To identify novel phosphatases that regulate the checkpoints that monitor DNA integrity, we have performed RNAi-mediated screens of the human phosphatome. SHP2 was found to be required for checkpoint activation and cell survival in response to a variety of DNA stresses.
All reagents were obtained from Sigma–Aldrich (St. Louis, MO, USA) unless stated otherwise.
Short hairpin RNAs (shRNAs) were expressed from the vector pKAR1 . Different shRNA constructs were created by annealing pairs of oligonucleotides into Bbs I- and Xba I-cut pKAR1 as described . Two shRNA constructs were generated for each target. Stealth siRNA targeting SHP2 (siSHP2(a)), CHK1, and control siRNA were obtained from Invitrogen (Carlsbad, CA, USA). Other siRNAs against SHP2 (siSHP2(b)) (GGUUGCUACGGCUUAUCAUTT) and cyclin E (GGAUGUUGACUGCCUUGAATT) were synthesized by Ribobio (Guangzhou, China). Unless specified, siSHP2(a) was used in the experiments.

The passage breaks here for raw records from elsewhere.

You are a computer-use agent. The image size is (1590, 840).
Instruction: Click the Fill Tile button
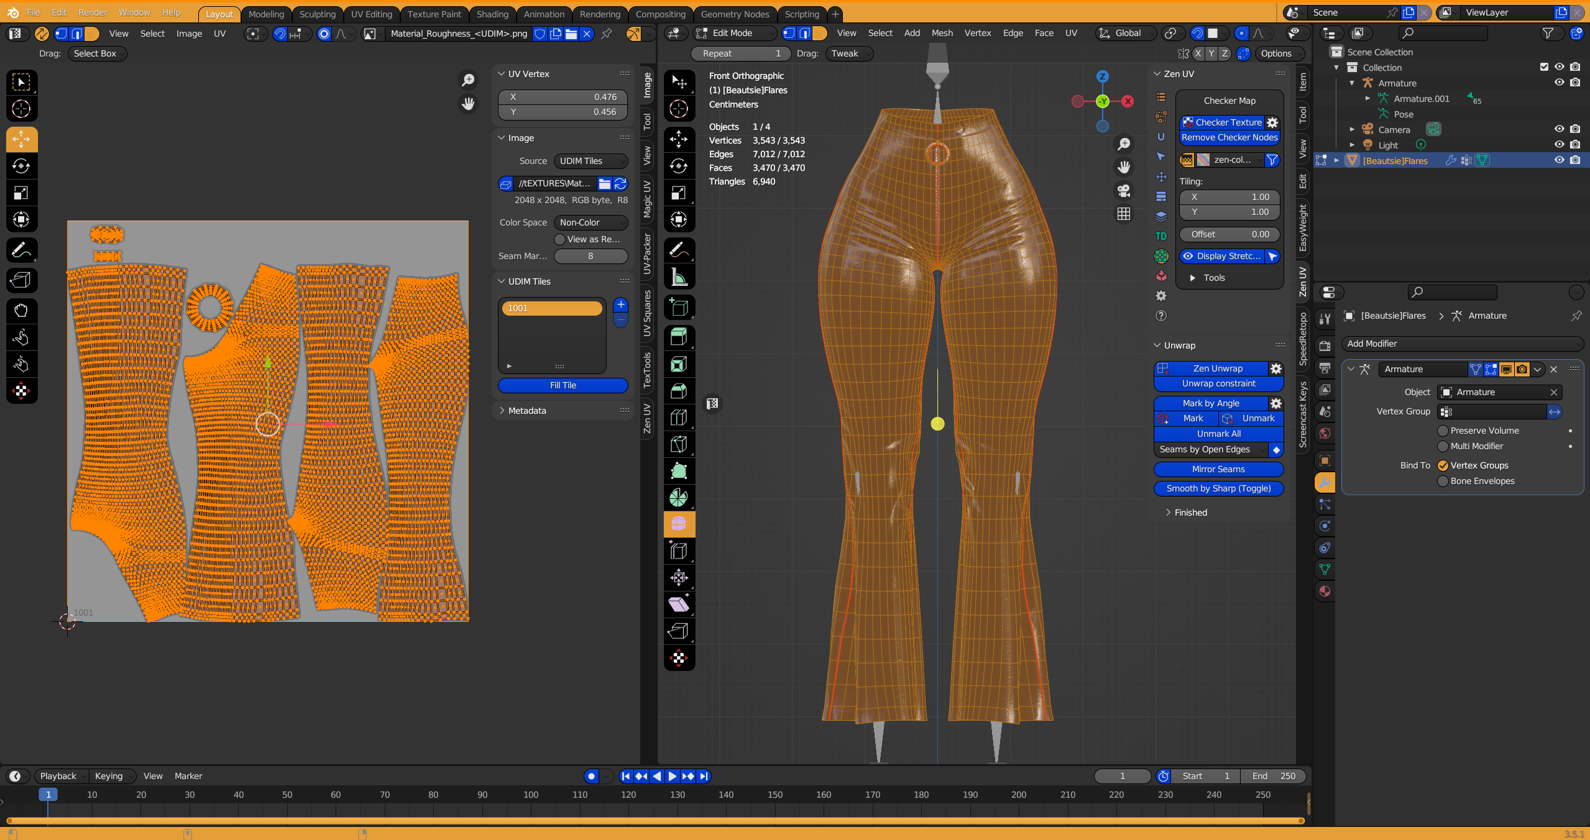pyautogui.click(x=563, y=385)
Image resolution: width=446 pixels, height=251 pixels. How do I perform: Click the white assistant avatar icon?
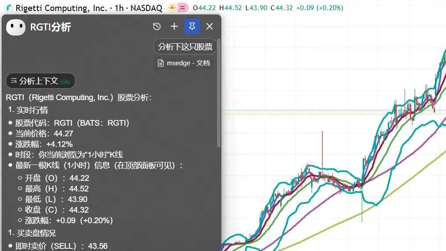(x=16, y=27)
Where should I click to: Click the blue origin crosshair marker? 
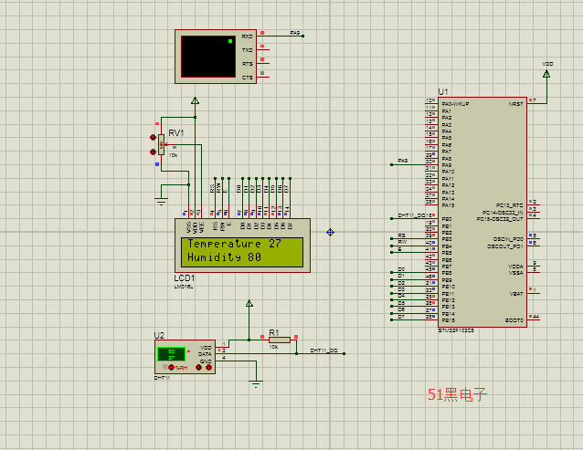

Plasmids expressing CHK1 shRNA  and histone H2B–GFP  were as previously described. The EcoR I–Xba I fragment from FLAG–cyclin E in pUHD-P1  was ligated into pUHD-P3T/PUR  to generate FLAG–cyclin E in pUHD-P3T/PUR. BCL2 cDNA (obtained from Geneservice, IMAGE ID: 4511027) was amplified by PCR with the oligonucleotides 5′-AACCATGGCGCACGCTGGGAGAA-3′ and 5′-TGGAATTCTCACTTGTGGCCCAGATA-3′; the PCR product was digested with Nco I–EcoR I and ligated into pUHD-P3T/PUR to generate FLAG–BCL2 in pUHD-P3T/PUR. SHP2 cDNA was obtained from Addgene (Cambridge, MA, USA). SHP2 cDNA was amplified by PCR with the oligonucleotides 5′-AGAATTCATGACATCGCGGAGATGG-3′ and 5′-GTCTAGATTCATCTGAAACTTTTCTGC-3′; the PCR product was digested with EcoR I-Xba I and ligated into pUHD-P3T/PUR to generate FLAG–SHP2 in pUHD-P3T/PUR. Mutations for shSHP2-resistant SHP2 was introduced using Quikchange mutagenesis kit (Stratagene, La Jolla, CA, USA) using the oligonucleotides 5′-TCCCGGGTAATCGTCATGACAACGAA-3′ and 5′-CGTTGTCATGACGATTACCCGGGAGTTTT-3′.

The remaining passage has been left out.